■ What this task involves: Recast the material from the line containing "You are a computer-use agent. Image" through the line containing "click(x=361, y=256)", inclusive, as a Markdown table with columns Row and Text. Number the rows and leave out blank lines.

■ Data shown:

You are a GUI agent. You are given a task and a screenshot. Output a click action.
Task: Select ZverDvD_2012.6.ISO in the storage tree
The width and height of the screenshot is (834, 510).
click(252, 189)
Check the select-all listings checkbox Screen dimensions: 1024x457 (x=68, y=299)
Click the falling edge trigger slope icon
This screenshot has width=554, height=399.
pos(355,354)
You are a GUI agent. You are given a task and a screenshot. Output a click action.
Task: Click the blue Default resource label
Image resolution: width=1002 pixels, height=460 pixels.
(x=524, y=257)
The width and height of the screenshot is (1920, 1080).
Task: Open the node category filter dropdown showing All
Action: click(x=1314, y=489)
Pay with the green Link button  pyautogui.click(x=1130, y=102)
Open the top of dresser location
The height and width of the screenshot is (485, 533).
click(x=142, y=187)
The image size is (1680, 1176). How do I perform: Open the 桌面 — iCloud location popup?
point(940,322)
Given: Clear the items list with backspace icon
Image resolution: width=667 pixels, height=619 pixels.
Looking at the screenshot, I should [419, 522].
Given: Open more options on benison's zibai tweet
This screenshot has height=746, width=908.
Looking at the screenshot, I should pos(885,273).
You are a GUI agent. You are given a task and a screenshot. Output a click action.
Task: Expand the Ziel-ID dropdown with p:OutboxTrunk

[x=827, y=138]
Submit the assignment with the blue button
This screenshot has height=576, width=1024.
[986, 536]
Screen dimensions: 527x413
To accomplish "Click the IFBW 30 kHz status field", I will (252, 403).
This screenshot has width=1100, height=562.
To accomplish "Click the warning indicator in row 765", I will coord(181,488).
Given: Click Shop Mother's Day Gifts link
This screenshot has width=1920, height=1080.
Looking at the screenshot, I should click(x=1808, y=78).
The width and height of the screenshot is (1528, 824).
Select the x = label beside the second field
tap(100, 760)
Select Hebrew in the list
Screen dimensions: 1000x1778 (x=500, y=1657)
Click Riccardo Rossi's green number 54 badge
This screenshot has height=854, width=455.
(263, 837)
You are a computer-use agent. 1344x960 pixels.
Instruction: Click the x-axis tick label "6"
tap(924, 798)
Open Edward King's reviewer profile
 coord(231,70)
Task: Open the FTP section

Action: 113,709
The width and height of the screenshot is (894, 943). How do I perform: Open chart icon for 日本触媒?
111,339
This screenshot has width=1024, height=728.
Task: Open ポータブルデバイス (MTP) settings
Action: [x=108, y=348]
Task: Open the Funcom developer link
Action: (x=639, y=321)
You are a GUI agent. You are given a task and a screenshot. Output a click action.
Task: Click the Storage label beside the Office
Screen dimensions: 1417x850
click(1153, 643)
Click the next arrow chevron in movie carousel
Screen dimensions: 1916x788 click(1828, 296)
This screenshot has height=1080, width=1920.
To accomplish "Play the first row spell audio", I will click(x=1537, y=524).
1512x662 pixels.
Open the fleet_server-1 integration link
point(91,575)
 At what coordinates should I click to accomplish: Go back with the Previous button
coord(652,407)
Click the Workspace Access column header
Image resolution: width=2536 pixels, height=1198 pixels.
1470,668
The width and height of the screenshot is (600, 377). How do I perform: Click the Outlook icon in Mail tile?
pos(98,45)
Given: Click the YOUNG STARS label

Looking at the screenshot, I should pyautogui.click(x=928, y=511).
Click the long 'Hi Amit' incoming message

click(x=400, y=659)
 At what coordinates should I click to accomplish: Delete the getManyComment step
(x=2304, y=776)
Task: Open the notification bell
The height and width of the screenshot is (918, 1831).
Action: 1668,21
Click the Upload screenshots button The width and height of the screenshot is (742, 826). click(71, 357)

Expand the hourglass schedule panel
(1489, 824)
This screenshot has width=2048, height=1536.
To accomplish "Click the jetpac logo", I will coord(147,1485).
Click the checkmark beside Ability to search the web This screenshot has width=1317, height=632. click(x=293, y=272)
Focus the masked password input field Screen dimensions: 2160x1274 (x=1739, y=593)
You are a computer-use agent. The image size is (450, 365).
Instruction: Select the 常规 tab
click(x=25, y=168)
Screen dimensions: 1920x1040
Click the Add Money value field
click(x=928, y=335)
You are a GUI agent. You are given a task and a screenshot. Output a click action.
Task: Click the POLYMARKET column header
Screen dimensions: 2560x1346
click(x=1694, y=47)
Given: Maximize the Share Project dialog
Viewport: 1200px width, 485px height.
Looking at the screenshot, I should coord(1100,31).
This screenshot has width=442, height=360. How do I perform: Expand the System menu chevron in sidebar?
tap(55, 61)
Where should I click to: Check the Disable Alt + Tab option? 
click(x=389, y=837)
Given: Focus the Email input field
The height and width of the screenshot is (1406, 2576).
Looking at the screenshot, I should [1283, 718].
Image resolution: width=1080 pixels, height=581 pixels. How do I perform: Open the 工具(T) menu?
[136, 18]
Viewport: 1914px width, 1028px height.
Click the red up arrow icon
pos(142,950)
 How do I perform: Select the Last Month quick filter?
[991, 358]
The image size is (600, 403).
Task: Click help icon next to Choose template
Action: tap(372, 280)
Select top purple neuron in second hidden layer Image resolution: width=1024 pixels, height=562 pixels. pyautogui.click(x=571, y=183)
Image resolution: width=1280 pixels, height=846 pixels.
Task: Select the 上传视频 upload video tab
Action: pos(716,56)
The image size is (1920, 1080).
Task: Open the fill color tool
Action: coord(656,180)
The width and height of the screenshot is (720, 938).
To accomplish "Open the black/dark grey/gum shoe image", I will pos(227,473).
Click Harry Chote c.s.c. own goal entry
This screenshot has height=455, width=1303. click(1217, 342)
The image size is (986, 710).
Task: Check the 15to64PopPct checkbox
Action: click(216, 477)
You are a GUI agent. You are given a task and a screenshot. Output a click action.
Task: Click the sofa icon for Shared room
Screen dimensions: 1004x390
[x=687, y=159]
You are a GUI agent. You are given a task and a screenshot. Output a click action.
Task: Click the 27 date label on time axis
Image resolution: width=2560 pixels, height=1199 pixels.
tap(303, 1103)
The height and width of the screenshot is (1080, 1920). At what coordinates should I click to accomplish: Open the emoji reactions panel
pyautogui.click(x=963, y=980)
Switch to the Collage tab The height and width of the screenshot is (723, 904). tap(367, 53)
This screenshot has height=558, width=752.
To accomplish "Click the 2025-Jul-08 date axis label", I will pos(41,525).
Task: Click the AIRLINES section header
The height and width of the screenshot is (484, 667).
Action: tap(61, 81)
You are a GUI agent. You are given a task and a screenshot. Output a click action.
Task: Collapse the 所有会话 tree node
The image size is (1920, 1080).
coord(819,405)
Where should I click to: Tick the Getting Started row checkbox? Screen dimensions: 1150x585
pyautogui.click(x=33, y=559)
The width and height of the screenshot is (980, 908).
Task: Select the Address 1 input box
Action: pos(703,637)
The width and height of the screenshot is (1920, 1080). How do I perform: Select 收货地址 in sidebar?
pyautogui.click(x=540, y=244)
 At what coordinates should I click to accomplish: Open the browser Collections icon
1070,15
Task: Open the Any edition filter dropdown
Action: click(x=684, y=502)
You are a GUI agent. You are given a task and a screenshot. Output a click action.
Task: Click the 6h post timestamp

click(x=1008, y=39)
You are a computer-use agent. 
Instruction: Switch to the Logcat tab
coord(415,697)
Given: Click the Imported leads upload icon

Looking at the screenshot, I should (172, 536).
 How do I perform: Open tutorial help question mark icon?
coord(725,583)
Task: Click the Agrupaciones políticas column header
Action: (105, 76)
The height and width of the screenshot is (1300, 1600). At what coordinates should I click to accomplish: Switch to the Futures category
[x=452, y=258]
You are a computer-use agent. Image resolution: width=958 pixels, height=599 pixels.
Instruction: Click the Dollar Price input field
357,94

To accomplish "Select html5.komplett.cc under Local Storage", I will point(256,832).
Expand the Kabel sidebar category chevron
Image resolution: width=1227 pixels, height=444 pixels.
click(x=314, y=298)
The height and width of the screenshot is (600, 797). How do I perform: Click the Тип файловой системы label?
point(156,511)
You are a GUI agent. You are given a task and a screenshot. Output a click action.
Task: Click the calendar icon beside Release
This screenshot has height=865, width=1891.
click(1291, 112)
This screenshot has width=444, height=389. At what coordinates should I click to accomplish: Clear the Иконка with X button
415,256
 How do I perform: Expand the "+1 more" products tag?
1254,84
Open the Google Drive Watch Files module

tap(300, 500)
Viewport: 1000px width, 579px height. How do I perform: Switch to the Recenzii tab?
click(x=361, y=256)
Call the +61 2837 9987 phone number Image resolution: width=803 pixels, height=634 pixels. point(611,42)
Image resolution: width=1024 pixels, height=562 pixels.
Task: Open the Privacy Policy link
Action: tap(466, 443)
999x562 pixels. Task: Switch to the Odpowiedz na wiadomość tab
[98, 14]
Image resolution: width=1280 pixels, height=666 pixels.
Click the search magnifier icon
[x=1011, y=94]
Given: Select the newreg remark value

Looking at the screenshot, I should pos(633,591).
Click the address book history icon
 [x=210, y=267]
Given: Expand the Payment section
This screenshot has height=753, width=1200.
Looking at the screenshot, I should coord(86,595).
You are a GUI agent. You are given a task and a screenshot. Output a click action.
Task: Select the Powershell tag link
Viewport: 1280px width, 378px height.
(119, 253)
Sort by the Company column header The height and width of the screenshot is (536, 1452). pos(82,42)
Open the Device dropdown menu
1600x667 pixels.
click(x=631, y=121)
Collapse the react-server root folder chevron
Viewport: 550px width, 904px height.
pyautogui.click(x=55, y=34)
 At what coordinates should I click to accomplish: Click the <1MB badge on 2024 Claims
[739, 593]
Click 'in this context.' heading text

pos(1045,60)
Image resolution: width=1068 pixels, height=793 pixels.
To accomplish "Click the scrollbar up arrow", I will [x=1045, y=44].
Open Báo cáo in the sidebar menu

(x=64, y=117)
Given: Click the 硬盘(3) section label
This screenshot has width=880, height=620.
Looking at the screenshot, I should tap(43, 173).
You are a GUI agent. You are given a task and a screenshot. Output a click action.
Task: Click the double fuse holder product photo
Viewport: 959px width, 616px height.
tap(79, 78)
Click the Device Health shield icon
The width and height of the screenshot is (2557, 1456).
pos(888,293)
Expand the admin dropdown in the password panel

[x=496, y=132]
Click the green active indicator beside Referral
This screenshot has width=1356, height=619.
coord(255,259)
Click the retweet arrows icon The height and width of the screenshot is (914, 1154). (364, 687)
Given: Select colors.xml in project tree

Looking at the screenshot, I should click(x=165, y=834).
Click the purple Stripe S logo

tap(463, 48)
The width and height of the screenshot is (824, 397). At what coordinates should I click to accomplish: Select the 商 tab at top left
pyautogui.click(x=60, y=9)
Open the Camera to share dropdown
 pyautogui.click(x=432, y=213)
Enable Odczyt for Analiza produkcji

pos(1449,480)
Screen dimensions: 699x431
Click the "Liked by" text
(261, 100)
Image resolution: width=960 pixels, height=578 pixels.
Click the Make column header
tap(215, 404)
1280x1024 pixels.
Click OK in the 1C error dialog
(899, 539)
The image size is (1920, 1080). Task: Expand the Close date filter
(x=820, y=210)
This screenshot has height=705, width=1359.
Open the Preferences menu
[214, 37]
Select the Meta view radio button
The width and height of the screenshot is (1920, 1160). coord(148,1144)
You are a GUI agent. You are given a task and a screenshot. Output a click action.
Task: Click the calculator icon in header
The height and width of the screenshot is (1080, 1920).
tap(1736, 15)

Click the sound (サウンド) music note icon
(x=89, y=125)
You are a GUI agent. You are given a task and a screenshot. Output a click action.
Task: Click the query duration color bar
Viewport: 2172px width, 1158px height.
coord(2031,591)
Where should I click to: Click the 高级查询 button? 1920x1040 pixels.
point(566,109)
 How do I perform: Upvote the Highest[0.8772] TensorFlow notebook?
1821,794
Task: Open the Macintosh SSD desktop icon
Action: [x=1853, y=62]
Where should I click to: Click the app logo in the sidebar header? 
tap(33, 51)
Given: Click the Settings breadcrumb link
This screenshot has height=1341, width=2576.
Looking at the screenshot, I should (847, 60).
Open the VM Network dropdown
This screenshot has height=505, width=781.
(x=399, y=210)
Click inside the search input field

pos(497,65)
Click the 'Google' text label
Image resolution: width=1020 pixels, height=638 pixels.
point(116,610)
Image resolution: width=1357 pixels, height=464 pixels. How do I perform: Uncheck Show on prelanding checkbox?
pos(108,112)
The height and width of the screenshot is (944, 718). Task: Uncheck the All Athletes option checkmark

■ Response below:
| Row | Text |
|---|---|
| 1 | You are a computer-use agent. Image resolution: width=958 pixels, height=599 pixels. |
| 2 | Instruction: Click the Dollar Price input field |
| 3 | 357,94 |
| 4 | To accomplish "Select html5.komplett.cc under Local Storage", I will point(256,832). |
| 5 | Expand the Kabel sidebar category chevron |
| 6 | Image resolution: width=1227 pixels, height=444 pixels. |
| 7 | click(x=314, y=298) |
| 8 | The height and width of the screenshot is (600, 797). How do I perform: Click the Тип файловой системы label? |
| 9 | point(156,511) |
| 10 | You are a GUI agent. You are given a task and a screenshot. Output a click action. |
| 11 | Task: Click the calendar icon beside Release |
| 12 | This screenshot has height=865, width=1891. |
| 13 | click(1291, 112) |
| 14 | This screenshot has width=444, height=389. At what coordinates should I click to accomplish: Clear the Иконка with X button |
| 15 | 415,256 |
| 16 |  How do I perform: Expand the "+1 more" products tag? |
| 17 | 1254,84 |
| 18 | Open the Google Drive Watch Files module |
| 19 | tap(300, 500) |
| 20 | Viewport: 1000px width, 579px height. How do I perform: Switch to the Recenzii tab? |
| 21 | click(x=361, y=256) |